In a letter by the Association of Mutual Funds
in India (Amfi), the industry body informed market watchdog that in the current situation, it may not be possible for MFs to conduct dealing operations from MFs’ premises and so dealers have to operate from alternate site, or their residence.
“In such a scenario, the access controls presently exercised in the MF dealing rooms would not be available at such alternate location or residence of the dealer. Further, call recording of deals and records for submission of mobile phones etc. may not be feasible,” the industry body pointed out.
MFs have assured the market regulator that dealers will be advised to strictly comply with the regulatory requirements and not indulge in any activities, which could result in non-compliance.
"Sebi has been quite stringent in its inspections in past and rightly so. But, some exemptions might be needed from regulatory in current conditions," an executive of a fund house said.
Cases of front-running have come under regulatory scanner, where a dealer takes unfair advantage of an order placed by a fund house.
“… all deals concluded would be followed by an electronic confirmation by way of an email or through other systems like Reuters Messenger / Bloomberg Chats, etc…”

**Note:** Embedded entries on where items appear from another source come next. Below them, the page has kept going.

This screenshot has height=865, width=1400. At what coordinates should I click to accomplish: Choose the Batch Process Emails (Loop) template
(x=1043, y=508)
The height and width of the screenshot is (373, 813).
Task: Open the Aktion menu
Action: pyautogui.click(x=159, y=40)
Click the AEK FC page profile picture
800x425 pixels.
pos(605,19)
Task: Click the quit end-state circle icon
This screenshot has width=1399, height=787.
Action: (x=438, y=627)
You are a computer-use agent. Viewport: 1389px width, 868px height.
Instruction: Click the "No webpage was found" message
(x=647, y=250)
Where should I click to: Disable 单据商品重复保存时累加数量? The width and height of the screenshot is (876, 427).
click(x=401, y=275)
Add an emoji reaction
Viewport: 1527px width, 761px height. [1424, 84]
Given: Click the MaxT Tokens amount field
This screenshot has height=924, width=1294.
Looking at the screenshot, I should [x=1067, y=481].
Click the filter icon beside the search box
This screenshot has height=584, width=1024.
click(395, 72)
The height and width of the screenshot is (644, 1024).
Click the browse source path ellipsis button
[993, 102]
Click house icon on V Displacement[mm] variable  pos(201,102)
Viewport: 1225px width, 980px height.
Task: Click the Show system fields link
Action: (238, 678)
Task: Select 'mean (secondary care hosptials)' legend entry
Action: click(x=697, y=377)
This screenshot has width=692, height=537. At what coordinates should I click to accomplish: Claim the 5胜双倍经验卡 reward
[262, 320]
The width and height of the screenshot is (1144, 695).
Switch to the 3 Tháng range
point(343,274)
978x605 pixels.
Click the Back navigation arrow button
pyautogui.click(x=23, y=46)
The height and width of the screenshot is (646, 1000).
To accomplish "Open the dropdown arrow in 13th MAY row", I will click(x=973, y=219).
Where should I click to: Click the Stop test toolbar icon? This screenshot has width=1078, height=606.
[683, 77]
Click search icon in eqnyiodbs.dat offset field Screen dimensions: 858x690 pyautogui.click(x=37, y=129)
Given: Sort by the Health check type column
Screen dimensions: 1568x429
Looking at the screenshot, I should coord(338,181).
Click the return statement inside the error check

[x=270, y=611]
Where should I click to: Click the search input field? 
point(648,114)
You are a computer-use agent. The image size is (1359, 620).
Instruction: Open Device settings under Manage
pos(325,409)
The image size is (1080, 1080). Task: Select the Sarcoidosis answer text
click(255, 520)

Further, MFs want Sebi to have a lenient view if any participant is unable to comply with new regulatory norms within stipulated timelines amid the limitations and challenges posed by the Coronavirus
The industry body has highlighted the liquidity crunch in debt markets
following outbreak of Coronavirus, which would make it difficult for MFs to meet sectoral limits in debt schemes and exit from unlisted debt securities, in-line with the regulatory timelines.
“… owing to significant market volatility due to the Covid-19 scare and the year end, the industry is seeing significant yield movements, low liquidity and large redemptions,” Amfi said in its letter.
Last year in October, Sebi capped the sectoral limit on exposure in debt schemes to 20 per cent from 25 per cent in light of concerns around asset-liability profiles of non-bank financial companies. The additional sectoral exposure limit for housing finance companies (HFCs) was capped at 10 per cent from 15 per cent. Overall exposure limit was kept at 20 per cent for HFCs. This norm was to come into force from April 1, 2020.
MFs have asked Sebi to give the industry time till June 30, 2020, to re-balance to the revised sectoral limits, and said that any breaches by any participant will be passive in nature.
MFs were also required to cut their exposures to unlisted non-convertible debentures (NCDs) in graded manner. By March 31, 2020, the individual scheme-level exposure was to be reduced to 15 per cent and to ten per cent by June.
“… the existing stock of unlisted NCDs has become illiquid and untradeable subsequent to Sebi circular…,” the letter said.
MFs also want regulator to consider relaxing the borrowing limits as redemptions pressures could mount in the coming days as markets
continue to remain volatile.
The industry has urged the regulator to temporarily defer its ongoing inspection and a “new deadline is imposed once clarity on the Covid-19 situation emerges…”
Also, the industry wants the regulator to be mindful of the ‘extraordinary conditions’ and as long as the fund house is meeting all the checks and balances in letter and spirit, not mark any genuine misses it finds in its audit as non-compliance.
In extreme situation, MFs say if their office building premises are shut down shut down, they may have to declare a working day as non-business day even if stock exchanges and banks are operational.